Il principio della rotazione
Quando il vostro orto biologico sarà entrato a pieno regime in produzione, ricordate di variare le coltivazioni. Il terreno infatti è fatto di nutrienti che le piante assorbono e questo potrebbe impoverirlo se la stessa coltivazione si ripete di anno in anno. Diversificare invece le piante nelle varie zone dell’orto potrà arricchire nuovamente il terreno dei nutrienti che ha ceduto.

Scambiare prodotti e informazioni
Per chi è alle prime armi e non si è mai cimentato in questo tipo di avventura è molto utile scambiare opinioni con chi ha una lunga esperienza a riguardo. In questo modo si creerà anche un circolo virtuoso di reciprocità tra chi ha scelto di avere un orto biologico curando il proprio benessere e rispettando la natura.

Allestire...
Allestire un orto biologico può dare grandi soddisfazioni sia dal punto di vista della qualità che da quello della coltivazione di un hobby gratificante, con la sicurezza che tutti i prodotti che ne ricaverete saranno senza alcuna traccia di residuo chimico, quindi sicuri, al 100%..
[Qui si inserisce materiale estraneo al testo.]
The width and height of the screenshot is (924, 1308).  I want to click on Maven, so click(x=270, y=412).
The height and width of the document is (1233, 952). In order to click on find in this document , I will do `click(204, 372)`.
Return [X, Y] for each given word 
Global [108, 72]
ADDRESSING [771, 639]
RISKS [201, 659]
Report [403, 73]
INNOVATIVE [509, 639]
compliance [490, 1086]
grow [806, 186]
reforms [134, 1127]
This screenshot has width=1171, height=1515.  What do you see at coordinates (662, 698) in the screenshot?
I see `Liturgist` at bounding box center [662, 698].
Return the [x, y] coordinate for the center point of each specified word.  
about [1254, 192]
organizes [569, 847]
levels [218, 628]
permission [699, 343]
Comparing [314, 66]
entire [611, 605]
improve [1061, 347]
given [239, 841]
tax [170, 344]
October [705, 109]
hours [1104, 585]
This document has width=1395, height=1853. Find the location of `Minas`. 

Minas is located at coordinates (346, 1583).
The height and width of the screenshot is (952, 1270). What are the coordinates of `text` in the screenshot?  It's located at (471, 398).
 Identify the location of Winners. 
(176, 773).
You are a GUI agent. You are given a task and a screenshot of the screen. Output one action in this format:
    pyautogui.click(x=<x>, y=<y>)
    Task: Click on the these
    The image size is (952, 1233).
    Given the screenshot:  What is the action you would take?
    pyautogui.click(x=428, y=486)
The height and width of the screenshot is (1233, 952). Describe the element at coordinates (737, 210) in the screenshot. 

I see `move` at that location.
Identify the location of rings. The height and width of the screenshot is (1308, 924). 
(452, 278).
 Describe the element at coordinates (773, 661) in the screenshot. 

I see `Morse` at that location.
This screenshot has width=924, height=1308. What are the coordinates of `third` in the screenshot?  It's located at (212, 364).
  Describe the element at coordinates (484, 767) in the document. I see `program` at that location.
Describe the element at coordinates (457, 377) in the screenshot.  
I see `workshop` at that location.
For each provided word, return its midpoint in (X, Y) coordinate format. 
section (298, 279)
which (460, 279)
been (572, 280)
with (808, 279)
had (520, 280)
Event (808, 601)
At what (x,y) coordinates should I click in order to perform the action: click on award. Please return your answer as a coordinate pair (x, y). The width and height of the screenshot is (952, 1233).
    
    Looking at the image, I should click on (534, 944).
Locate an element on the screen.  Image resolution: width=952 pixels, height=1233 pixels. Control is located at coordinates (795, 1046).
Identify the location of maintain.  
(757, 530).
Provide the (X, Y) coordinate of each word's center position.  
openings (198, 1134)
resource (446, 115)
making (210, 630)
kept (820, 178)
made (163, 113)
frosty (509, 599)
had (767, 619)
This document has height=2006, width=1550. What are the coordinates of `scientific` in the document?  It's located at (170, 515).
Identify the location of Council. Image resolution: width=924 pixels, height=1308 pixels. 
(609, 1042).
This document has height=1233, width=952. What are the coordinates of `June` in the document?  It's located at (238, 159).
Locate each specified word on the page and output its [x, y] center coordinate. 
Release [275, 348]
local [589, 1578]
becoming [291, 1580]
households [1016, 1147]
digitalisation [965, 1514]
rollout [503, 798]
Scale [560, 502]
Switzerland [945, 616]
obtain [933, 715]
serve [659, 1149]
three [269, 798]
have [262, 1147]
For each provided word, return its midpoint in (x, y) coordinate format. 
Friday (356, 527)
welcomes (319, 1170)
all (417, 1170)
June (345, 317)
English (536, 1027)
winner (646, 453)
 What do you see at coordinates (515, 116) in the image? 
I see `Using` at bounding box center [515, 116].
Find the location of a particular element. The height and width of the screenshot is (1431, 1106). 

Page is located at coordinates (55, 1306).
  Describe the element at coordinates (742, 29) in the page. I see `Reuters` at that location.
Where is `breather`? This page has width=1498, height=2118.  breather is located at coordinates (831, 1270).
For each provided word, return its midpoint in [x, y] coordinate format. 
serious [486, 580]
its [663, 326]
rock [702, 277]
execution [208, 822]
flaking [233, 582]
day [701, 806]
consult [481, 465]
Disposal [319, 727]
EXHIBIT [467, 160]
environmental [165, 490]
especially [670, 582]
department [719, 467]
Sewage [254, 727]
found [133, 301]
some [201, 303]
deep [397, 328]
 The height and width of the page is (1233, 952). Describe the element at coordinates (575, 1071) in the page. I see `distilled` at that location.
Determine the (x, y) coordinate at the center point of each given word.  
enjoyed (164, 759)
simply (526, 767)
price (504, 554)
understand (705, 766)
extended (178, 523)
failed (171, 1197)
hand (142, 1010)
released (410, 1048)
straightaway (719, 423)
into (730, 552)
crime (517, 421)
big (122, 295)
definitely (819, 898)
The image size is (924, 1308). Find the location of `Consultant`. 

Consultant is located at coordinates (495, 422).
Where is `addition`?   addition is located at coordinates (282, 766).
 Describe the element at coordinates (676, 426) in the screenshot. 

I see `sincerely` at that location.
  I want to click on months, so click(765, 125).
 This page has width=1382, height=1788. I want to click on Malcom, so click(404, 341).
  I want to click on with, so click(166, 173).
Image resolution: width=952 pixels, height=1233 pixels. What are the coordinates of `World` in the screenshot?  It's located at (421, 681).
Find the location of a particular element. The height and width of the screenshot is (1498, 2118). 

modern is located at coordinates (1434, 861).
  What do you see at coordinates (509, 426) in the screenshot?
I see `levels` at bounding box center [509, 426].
Ogni frutto od ortaggio che vedrete crescere sarà la spinta a provare a coltivare nuove piante e vi appassionerà constatare che il vostro impegno sarà largamente premiato contribuendo concretamente al rispetto per l’ambiente.
Basta avere un piccolo terreno, anche solo di 40 metri quadrati, per riuscire a produtte frutta, verdura e piante aromatiche utili a rifornire una famiglia media.
L’ obiettivo di chi coltiva un orto biologico è ottenere prodotti naturali senza che siano impegnati pesticidi, fertilizzanti e altre sostanze chimiche usate solitamente per far crescere le piante senza difetti o per allontanare gli attacchi di insetti, parassiti ed erbacce.
Di questi “veleni” però si può fare a meno per ottenere prodotti genuini, che rispettino la stagionalità e che non danneggino la salute.